From 0af2fc5b6862c3d54a7b5ae9bbc62558567cd45f Mon Sep 17 00:00:00 2001
From: ifilot <ivo@ivofilot.nl>
Date: Mon, 4 Sep 2023 19:42:46 +0200
Subject: [PATCH 6/9] Expanding documentation

---
 docs/examples.rst        |  8 +++++--
 docs/execution_model.rst | 51 ++++++++++++++++++++++++++++++++++++++++
 docs/index.rst           |  1 +
 docs/publications.rst    |  4 ++++
 docs/user_interface.rst  | 15 ++++++++++++
 5 files changed, 77 insertions(+), 2 deletions(-)
 create mode 100644 docs/execution_model.rst

diff --git a/docs/examples.rst b/docs/examples.rst
index cbb7856..99fbf2d 100644
--- a/docs/examples.rst
+++ b/docs/examples.rst
@@ -77,6 +77,10 @@ acceleration, we refer to the Table as seen below.
      - 172.58s
    * - Intel(R) Core(TM) i9-10900K CPU @ 3.70GHz (20 threads) + RTX 4090
      - 90.18s
+   * - Intel(R) Core(TM) i5-8400 CPU @ 2.80GHz (6 threads)

════

*Task set*.
(a) Reproduce the patch excerpt from "diff --git a/docs/examples.rst" up to and including "2.80GHz (6 threads)".
(b) Based on the patch excerpt, answer yes or no to each statement and quote the words that decide it: (i) The patch creates a new file named docs/execution_model.rst. (ii) The patch changes six files. (iii) The patch is dated in September 2023.
The lines that follow are not needed for anything here.

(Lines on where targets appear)

════

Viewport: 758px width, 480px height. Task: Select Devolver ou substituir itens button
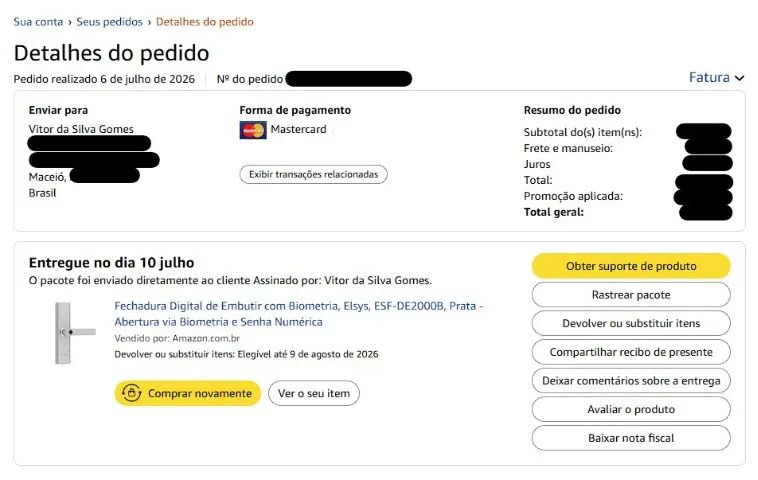631,323
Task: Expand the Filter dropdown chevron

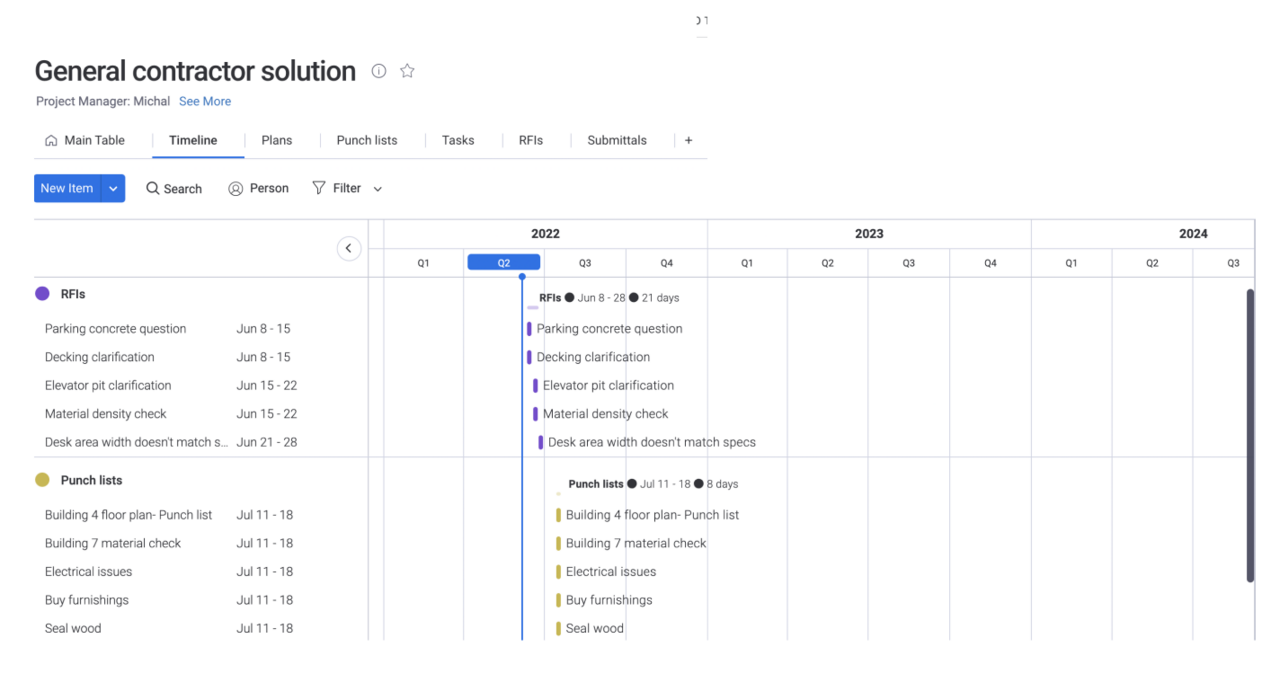Action: [377, 188]
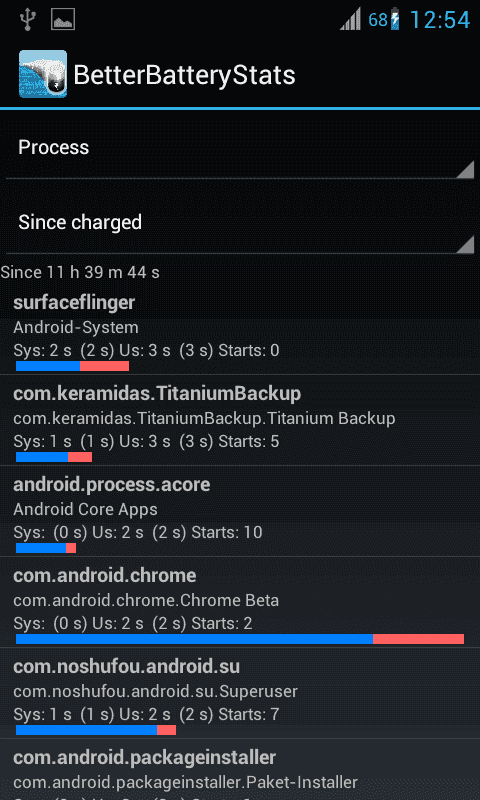
Task: Select com.noshufou.android.su Superuser entry
Action: pos(240,693)
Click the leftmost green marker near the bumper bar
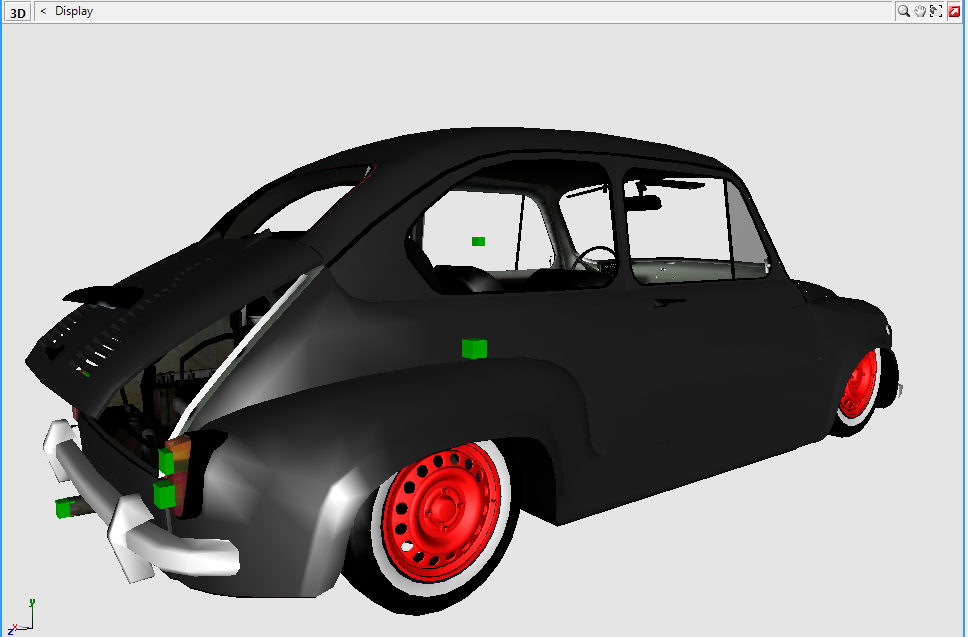The width and height of the screenshot is (968, 637). (64, 509)
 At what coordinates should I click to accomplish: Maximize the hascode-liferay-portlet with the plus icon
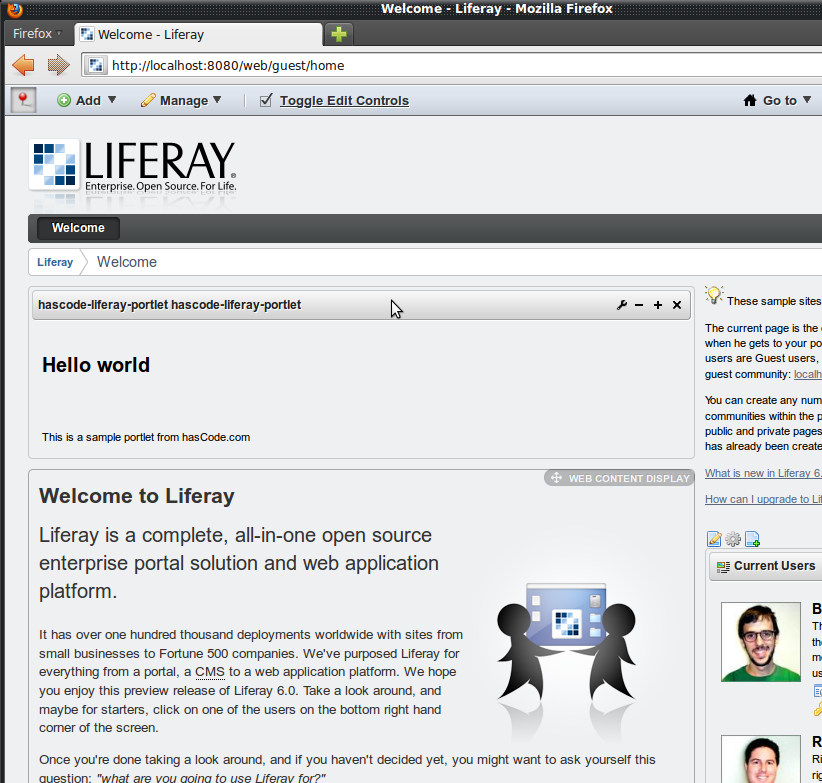point(658,305)
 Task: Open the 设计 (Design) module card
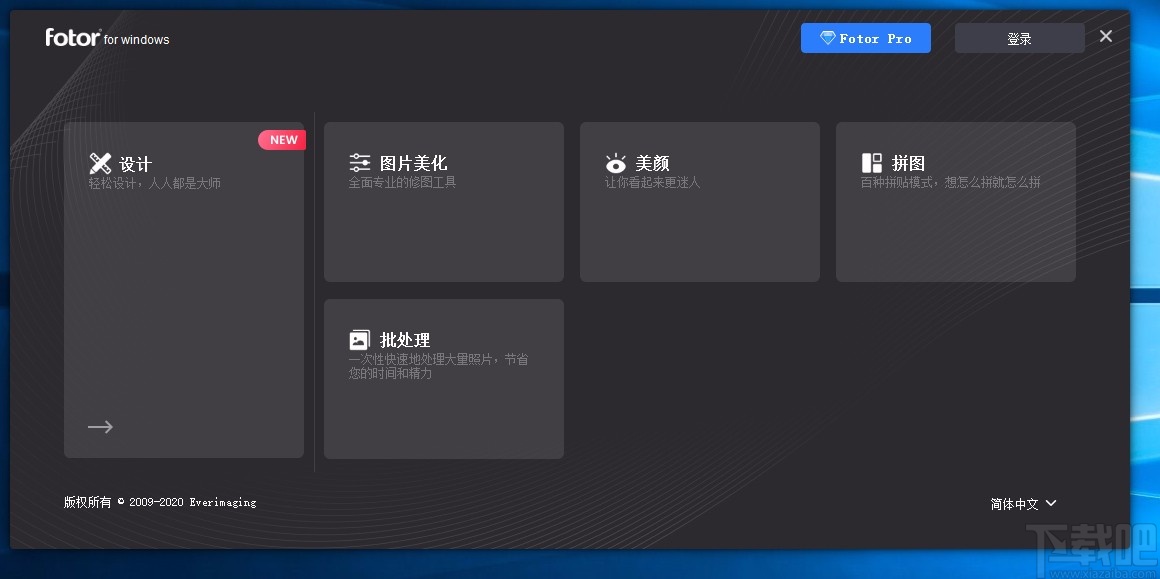pyautogui.click(x=183, y=290)
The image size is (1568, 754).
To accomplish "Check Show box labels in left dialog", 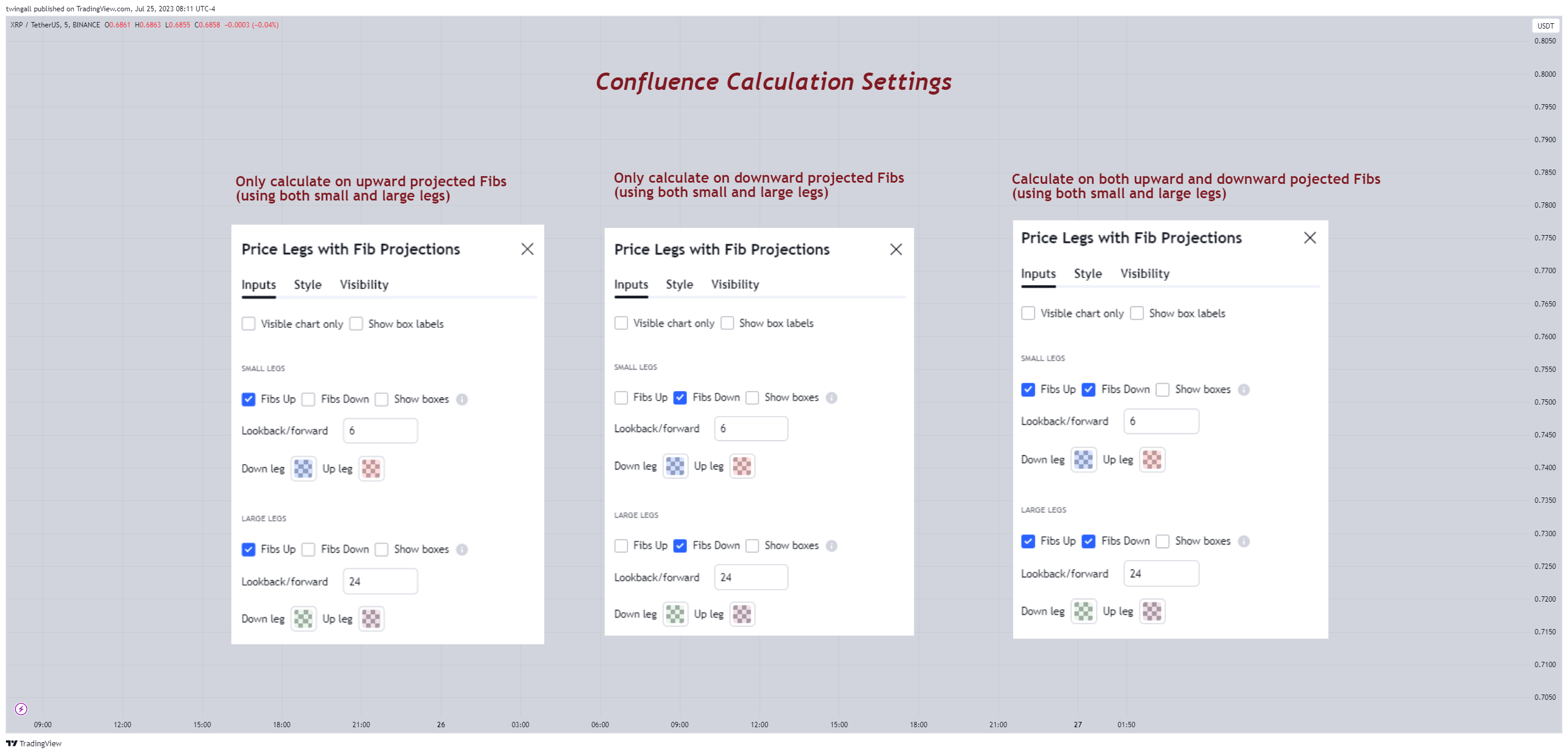I will [x=356, y=323].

════

*Task-by-task results*.
(a)
diff --git a/docs/examples.rst b/docs/examples.rst
index cbb7856..99fbf2d 100644
--- a/docs/examples.rst
+++ b/docs/examples.rst
@@ -77,6 +77,10 @@ acceleration, we refer to the Table as seen below.
      - 172.58s
    * - Intel(R) Core(TM) i9-10900K CPU @ 3.70GHz (20 threads) + RTX 4090
      - 90.18s
+   * - Intel(R) Core(TM) i5-8400 CPU @ 2.80GHz (6 threads)

(b)
(i) Yes: "create mode 100644 docs/execution_model.rst"
(ii) No: "5 files changed, 77 insertions(+), 2 deletions(-)"
(iii) Yes: "Date: Mon, 4 Sep 2023 19:42:46 +0200"